There’s a maddening culture of competition on this campus. It’s the least you can expect at such a school, but it definitely creates a sense of overwhelming stress for many students. Tragically, this often leads to mental health problems. Behind of this stress and competition, the Honor Code plays a distinguishable role.

When students begin a test and sign it with that memorable statement, “I pledge my honor that I have not violated the Honor Code during this examination,” not all realize the tradition dates back to the end of the nineteenth century. It is a tradition heavily embedded within the fabric of this University, like so many others, and so it is upheld and regarded with a sense of unwavering respect.

And that’s why it’s kept in place. There’s no determinable way we can know the Honor Code is the best system to prevent cheating. It’s a tradition, and I fully respect that, which is why I am not calling for its removal, but instead its revision.

There’s a point where we should ask ourselves if the Honor Code is too harsh. If found guilty, the Honor Committee suspends students for a whole year, and more importantly, leaves the student’s offense on permanent record. This is on the first offense.

I’m not so comfortable knowing that if I see cheating on a test, I am mandated to report the individual. Yes, I know it is all to uphold academic integrity, and that in not reporting I am willingly violating the Code, but let me rephrase it: I’m not comfortable knowing that if I see cheating, I might have to ruin someone’s life.

And neither are other students, which is why most don’t report offenses. In a 2009 survey from The Daily Princetonian, it was found that out of 85 students who consciously saw cheating, only four reported it. The reality is that most students aren’t comfortable with the burden this part of the Honor Code represents because they’re aware that their decisions can actually hurt other students for the worst.

In other words, the Honor Code’s vision for perfect academic integrity is routinely violated because, alarmingly, some students actually have empathy for others.

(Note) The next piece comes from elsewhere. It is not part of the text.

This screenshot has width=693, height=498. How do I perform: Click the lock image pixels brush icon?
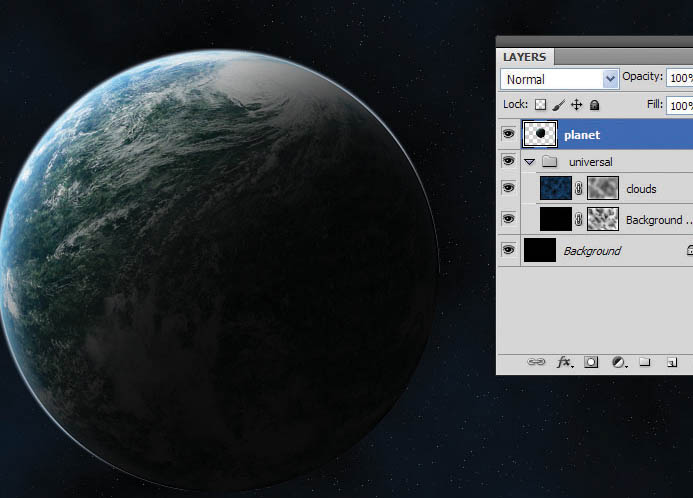[x=559, y=105]
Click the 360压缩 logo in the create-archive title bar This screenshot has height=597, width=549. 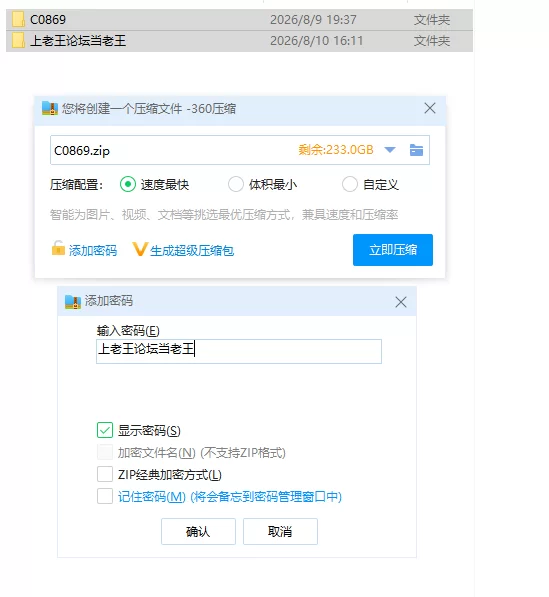(49, 109)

They realize that cheating may be immoral, but so would be subjecting another student to the stress and pain of a permanent offense and a one-year suspension.

Another side to the issue is the idea of how collaboration often conflicts with the Honor Code. We are told since day one here that collaboration and teamwork are encouraged values, and yet we live in constant fear that a single line of shared code will result in a heart-stopping email from the committee. The line between collaboration and suspension is markedly blurred.

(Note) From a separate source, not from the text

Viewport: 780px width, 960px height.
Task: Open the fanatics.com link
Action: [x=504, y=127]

And, to what degree are we sure that the severity of the punishment actually lowers rates of cheating? There’s absolutely no evidence showing that our specific version of the Honor Code actually results in less cheating.

Particularly in law, there’s just no proof that increasing the severity of a punishment lowers crime. The “War on Drugs” stands as a testament to this. Declaring a substance illegal and cranking up the punishment simply doesn’t have to correlate with a decrease in drug use.

If we were to, for example, make the punishment for a first offense an expulsion, would that result in less cheating? Maybe it would, but as pointed out previously, even fewer students would feel comfortable with reporting cheating, because the burden would feel even heavier.

So maybe it wouldn’t hurt to rethink the severity of the punishment. The concept that I, as a student, have the binding duty of policing others and potentially ruining their futures baffles me. I don’t stand for cheating, but I can’t fathom the idea that, in reporting, I might send a student straight into depression, or tragically, to something worse.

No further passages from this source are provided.